Naoko Miyazaki is one of the founding members and the VP of Marketing and Sales at Miraizon. Before Miraizon, she held various marketing and management positions at software companies in both Tokyo and Silicon Valley, California.
In this conversation, Naoko discusses Miraizon’s DVD extraction program Cinematize, and how PowerPoint users can typically use Cinematize.
Geetesh: Tell us more about Cinematize and how it evolved. Also, how does the product work with commercial, encrypted DVDs?
Naoko: Cinematize 2’s predecessor, Cinematize 1, was originally released in the summer of 2003. At that time, we noticed that there were already many one-to-one DVD copy tools but no single tool that allowed you to easily and quickly extract editable clips off of DVDs while keeping the original high quality. We also noticed that more and more people were using DVDs purely as a medium of storage, taking advantage of the high capacity to replace tapes and CDs. We saw people creating family videos on DVD. We saw churches using DVDs to capture their Sunday services. Doctors were using DVDs to record their operations. We felt it was necessary to create an easy-to-use tool that allowed not only pros but also amateurs to easily extract audio and video clips off of their DVDs for reuse.
Cinematize 2 and Cinematize 2 Pro evolved to meet the needs of customers who wanted increased control over the extraction process. We also wanted to better handle both the increasingly complex DVDs being produced by professionals as well as the discs produced by popular DVD recorders.
Now the question of commercial encrypted DVDs. First of all, as I said before, many of our customers are using non-commercial DVDs such as those they created themselves or that are created for them by service bureaus. Also, some older commercial DVDs and European commercial DVDs are not encrypted at all. Most of the recent Hollywood blockbusters are encrypted, however, and we cannot avoid addressing the issue of how to handle them. Our software packaging and web site include the disclaimer that “Cinematize extracts from any DVDs including commercial DVDs decrypted with popular ripping tools.”
In the US, we have a law called the Digital Millenium Copyright Act (DMCA) which makes “circumvention of encryption” illegal. This provision of the DMCA, however, contradicts the long-established “fair use” provision of existing copyright law which legally allows duplication and modification of copyrighted materials for non-commercial purposes. The fair-use provision of copyright law is what permits photocopiers and VCRs, for example, to be sold and used freely. We are not legal experts, but as far as we know nobody has really resolved the fundamental conflict between the DMCA and the fair-use provision. It has not been tested fully in courts.
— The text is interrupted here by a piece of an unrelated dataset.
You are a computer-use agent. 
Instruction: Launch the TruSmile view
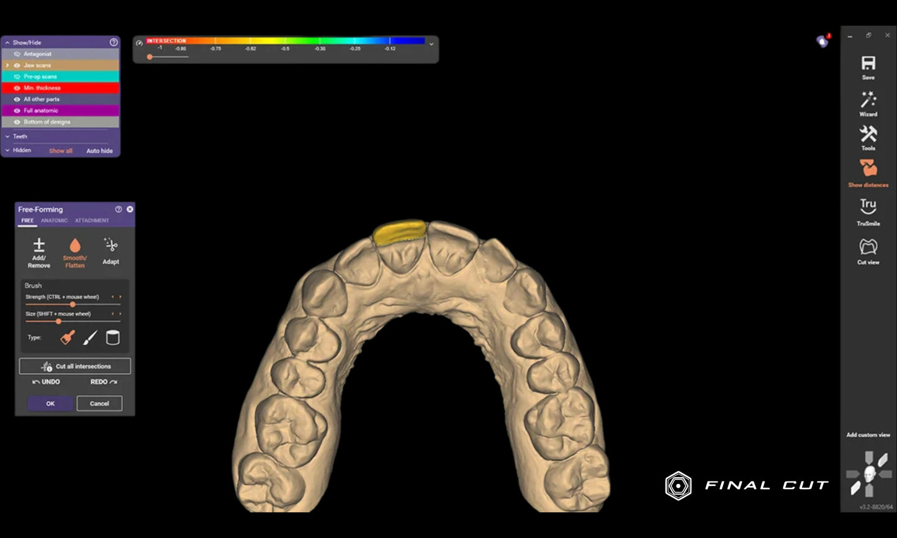(x=868, y=207)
The movie studios seem to prefer the current ambiguity of the law because it allows them to sue any company that includes decryption technology in their products. To avoid these problems, Miraizon as a commercial software company for legal, rather than technical or marketing reasons, does not provide any capability to remove encryption from DVDs. Instead, users must do this on their own and at their own risk. As far as we know, no individual has ever been prosecuted for ripping a DVD. In fact, the process of removing DVD encryption has become rather an open secret these days, covered in mainstream computer magazines. I won’t go into any details, but there seem to be plenty of free decryption tools available out there for anyone who cares to look for them.
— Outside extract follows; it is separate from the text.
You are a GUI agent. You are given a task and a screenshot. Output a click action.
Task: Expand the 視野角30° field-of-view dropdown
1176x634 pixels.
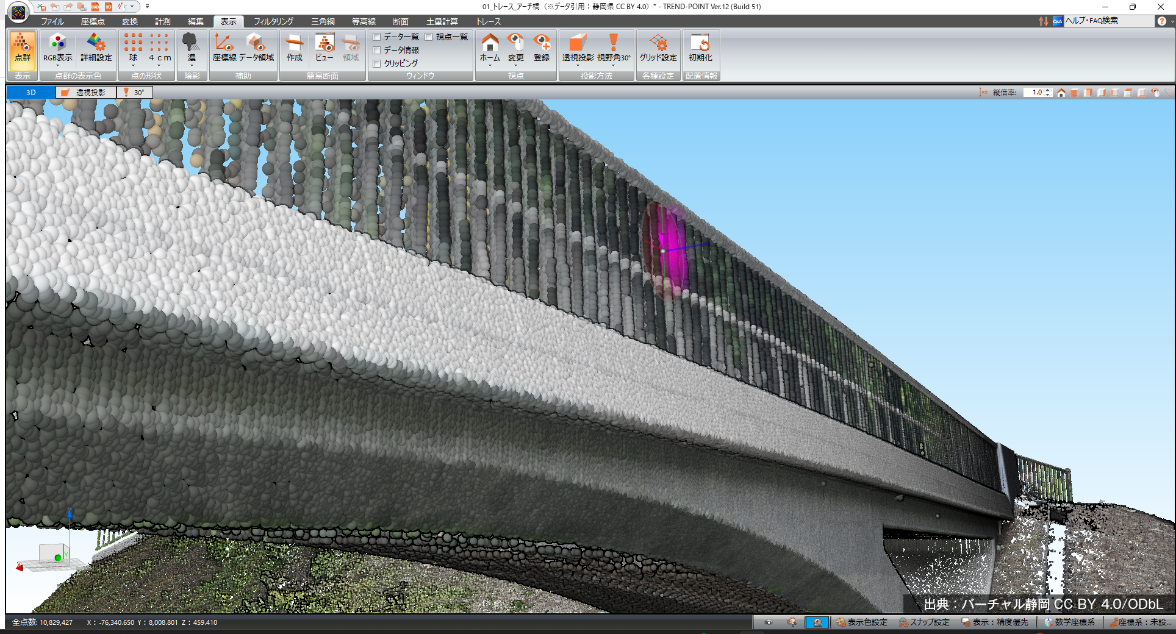point(613,65)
Geetesh: How do PowerPoint users typically use Cinematize.
Naoko: Teachers are a good example of combining PowerPoint with Cinematize. We have many teachers from the middle school to the college level using Cinematize 2 to create PowerPoint presentations with embedded multimedia clips. Teachers have a limited time to show what they want to their students. Instead of the time-consuming process of playing a DVD, finding the right location, and then switching to another DVD, if you can gather the right movie clips beforehand and put them in your PowerPoint presentation, you can deliver much more efficient and effective lecture.
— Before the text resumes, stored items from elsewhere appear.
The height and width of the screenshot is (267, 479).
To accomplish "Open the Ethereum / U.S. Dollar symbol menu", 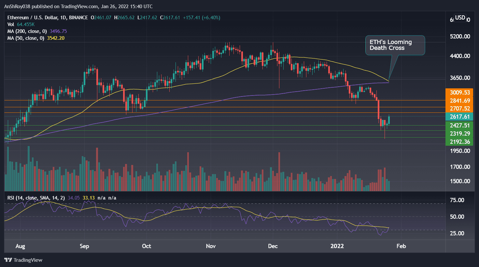I will pos(33,18).
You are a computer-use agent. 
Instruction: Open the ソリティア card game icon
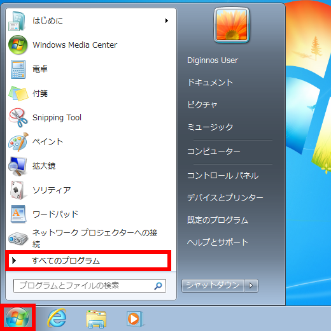tap(17, 190)
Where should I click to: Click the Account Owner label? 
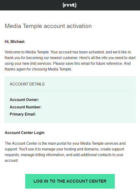click(25, 100)
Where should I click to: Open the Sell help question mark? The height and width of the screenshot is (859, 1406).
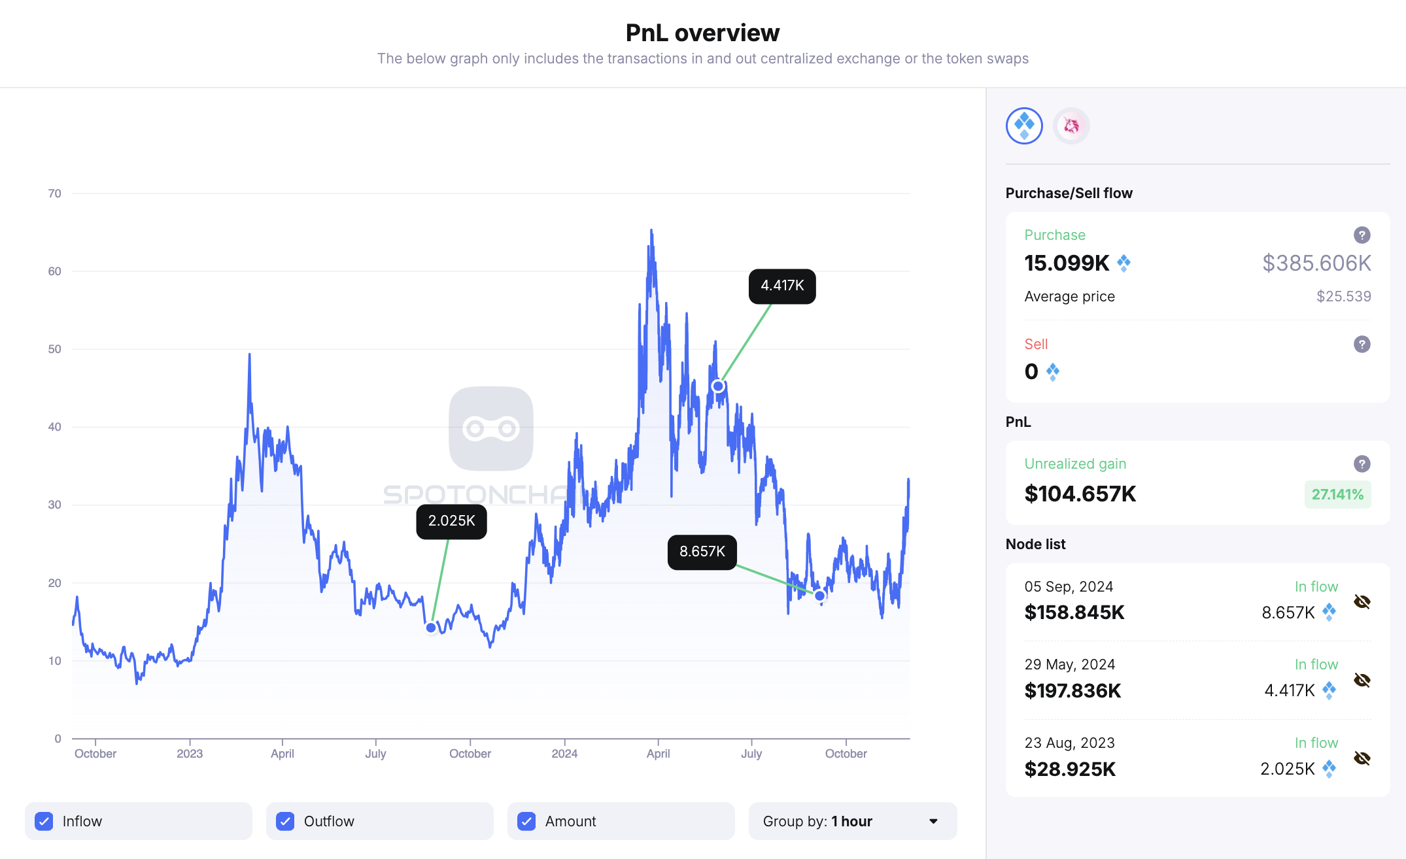[x=1361, y=345]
We also know that many medical doctors use Cinematize to create PowerPoint presentations. They often record surgical procedures and patient interviews on DVDs, extract the highlights, put them into PowerPoint, and use these presentations in medical conferences or for teaching purposes.
Another popular application is creating PowerPoint presentations for weddings and parties. Many people now have a service bureau transfer their old VHS tapes or 8 mm movies to DVDs. Cinematize is very useful in extracting short clips off of those DVDs and converting them into formats compatible with PowerPoint.
With Cinematize, you can extract audio, video, and subtitles, alone or together as a movie. You can also create a still image off of DVDs. So PowerPoint users can choose just the right format for their presentations.